YOUR TASK: Please write out exactly, and only, the lines from the first in the material below to the line containing "Select the Configure tab", both included.

MATERIAL PROVIDED:

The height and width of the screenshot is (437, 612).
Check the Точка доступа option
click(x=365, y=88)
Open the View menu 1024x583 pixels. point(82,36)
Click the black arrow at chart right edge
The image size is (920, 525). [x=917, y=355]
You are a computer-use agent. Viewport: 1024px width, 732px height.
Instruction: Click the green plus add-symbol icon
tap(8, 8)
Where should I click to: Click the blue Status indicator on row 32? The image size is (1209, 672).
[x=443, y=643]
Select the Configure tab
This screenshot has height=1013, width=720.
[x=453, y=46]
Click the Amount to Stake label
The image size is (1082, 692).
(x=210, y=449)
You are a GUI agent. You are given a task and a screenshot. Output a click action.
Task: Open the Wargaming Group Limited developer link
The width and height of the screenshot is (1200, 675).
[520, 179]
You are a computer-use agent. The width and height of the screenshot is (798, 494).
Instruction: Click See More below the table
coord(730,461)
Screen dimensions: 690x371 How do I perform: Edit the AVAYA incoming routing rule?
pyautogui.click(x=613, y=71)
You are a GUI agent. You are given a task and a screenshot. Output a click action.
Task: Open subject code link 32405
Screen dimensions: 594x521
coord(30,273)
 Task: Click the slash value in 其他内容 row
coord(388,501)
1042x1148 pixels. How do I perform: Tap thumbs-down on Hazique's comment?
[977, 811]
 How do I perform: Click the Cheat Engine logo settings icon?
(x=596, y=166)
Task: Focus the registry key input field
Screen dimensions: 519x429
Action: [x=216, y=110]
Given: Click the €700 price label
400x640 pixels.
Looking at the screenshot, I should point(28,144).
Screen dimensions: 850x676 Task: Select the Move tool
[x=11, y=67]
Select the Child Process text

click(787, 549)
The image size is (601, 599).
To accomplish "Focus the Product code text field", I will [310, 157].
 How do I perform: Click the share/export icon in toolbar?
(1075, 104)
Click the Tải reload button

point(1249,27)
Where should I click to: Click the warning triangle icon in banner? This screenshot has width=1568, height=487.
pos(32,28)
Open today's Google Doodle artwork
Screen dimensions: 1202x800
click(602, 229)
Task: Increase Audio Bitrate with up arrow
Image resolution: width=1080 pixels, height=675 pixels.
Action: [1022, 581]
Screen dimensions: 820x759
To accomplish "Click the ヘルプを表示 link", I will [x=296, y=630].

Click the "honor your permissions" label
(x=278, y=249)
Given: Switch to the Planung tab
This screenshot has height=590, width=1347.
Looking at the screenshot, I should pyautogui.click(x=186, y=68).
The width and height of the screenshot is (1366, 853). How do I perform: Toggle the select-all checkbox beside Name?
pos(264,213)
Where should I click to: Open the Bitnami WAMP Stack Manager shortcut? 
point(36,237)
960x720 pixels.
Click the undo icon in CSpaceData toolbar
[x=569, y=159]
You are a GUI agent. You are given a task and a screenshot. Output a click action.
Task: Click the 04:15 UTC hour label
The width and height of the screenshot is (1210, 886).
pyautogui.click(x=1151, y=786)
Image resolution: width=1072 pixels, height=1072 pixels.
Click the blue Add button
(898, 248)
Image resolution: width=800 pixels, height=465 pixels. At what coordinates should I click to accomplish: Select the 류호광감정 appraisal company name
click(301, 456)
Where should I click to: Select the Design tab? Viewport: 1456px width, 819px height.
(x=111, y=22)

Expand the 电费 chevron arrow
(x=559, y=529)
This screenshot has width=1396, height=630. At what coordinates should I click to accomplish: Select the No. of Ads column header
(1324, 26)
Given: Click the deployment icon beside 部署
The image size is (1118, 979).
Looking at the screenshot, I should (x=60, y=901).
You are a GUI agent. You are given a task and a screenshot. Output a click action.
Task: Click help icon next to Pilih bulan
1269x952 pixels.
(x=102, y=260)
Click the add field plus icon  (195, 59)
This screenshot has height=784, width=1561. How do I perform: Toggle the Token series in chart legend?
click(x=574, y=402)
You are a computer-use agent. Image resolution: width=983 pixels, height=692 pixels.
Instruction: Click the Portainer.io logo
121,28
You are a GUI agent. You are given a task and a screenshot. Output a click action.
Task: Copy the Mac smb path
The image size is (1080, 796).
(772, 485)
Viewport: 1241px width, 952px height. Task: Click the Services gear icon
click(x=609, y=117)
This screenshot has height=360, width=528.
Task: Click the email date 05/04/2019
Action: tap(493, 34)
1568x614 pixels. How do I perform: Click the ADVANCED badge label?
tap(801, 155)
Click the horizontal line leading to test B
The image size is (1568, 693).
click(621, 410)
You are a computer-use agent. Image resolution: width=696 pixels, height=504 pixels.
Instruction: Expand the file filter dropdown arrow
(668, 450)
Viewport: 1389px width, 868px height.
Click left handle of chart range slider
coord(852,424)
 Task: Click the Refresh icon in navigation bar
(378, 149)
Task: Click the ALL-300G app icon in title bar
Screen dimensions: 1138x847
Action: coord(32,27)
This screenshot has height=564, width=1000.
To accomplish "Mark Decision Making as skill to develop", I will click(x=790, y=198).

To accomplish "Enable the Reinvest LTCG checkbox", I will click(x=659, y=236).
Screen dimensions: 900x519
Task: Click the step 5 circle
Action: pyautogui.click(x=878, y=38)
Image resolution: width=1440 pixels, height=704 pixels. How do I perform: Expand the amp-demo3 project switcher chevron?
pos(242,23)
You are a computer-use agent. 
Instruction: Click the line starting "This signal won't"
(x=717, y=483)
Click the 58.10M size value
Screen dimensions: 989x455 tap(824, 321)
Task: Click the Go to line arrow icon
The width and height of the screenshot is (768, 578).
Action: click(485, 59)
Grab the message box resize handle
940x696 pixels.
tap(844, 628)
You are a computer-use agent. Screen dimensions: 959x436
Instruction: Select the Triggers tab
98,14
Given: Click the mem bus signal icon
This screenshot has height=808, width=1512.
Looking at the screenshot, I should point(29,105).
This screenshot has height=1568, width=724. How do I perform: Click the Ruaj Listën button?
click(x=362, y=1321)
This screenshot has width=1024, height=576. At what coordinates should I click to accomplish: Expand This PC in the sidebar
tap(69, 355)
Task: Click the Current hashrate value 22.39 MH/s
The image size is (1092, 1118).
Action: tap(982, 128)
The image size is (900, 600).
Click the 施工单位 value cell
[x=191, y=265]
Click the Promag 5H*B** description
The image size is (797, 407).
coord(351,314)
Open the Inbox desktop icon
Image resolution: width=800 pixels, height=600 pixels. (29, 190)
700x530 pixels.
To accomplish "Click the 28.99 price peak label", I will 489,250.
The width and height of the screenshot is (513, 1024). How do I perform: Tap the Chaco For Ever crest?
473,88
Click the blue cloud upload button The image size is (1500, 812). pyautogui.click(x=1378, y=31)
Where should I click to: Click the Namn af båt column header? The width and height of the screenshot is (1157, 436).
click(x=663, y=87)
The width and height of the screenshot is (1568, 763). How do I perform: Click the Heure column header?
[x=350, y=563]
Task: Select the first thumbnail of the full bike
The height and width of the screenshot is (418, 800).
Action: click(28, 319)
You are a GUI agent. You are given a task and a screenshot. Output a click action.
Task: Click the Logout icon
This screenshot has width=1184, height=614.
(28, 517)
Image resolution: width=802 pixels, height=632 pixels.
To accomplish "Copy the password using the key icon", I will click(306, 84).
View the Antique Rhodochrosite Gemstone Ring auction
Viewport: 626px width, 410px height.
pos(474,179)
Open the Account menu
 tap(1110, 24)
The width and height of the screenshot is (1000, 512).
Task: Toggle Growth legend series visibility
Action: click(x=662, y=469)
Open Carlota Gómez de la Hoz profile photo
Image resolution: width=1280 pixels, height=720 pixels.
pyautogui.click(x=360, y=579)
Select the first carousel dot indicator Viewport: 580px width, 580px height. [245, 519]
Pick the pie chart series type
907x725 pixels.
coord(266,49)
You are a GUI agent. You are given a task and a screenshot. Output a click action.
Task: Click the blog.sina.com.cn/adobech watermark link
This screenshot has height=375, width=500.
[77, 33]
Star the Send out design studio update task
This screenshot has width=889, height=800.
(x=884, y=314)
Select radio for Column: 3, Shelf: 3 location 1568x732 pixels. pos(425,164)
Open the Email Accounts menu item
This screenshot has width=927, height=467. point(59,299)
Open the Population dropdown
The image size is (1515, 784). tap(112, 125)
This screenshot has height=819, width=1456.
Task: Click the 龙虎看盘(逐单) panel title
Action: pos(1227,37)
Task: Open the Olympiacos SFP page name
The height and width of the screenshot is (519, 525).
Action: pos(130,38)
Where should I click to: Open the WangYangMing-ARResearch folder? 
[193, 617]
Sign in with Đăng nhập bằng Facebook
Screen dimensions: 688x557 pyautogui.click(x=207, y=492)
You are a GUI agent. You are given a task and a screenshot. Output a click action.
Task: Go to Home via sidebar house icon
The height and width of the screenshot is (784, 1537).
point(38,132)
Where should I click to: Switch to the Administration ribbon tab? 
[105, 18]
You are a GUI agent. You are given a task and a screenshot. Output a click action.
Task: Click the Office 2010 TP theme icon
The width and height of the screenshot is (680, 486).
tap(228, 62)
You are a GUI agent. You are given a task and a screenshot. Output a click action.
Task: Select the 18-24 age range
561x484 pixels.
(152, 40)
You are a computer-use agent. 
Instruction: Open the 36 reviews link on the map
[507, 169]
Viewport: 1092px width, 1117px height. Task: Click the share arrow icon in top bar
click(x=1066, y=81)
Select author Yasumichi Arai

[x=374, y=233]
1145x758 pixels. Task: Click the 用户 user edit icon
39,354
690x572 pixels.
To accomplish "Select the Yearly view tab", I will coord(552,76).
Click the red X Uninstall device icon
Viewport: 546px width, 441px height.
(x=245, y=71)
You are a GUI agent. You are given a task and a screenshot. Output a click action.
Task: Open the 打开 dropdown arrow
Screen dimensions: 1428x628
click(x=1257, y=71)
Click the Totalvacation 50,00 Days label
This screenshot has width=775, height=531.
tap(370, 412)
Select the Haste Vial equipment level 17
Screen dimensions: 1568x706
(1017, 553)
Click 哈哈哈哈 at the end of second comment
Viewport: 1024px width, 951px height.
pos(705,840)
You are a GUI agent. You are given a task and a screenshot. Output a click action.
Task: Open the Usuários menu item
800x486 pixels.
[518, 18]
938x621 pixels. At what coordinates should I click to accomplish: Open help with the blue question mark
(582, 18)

RESPONSE AREA:
The height and width of the screenshot is (437, 612).
Check the Точка доступа option
click(x=365, y=88)
Open the View menu 1024x583 pixels. point(82,36)
Click the black arrow at chart right edge
The image size is (920, 525). [x=917, y=355]
You are a computer-use agent. Viewport: 1024px width, 732px height.
Instruction: Click the green plus add-symbol icon
tap(8, 8)
Where should I click to: Click the blue Status indicator on row 32? The image size is (1209, 672).
[x=443, y=643]
Select the Configure tab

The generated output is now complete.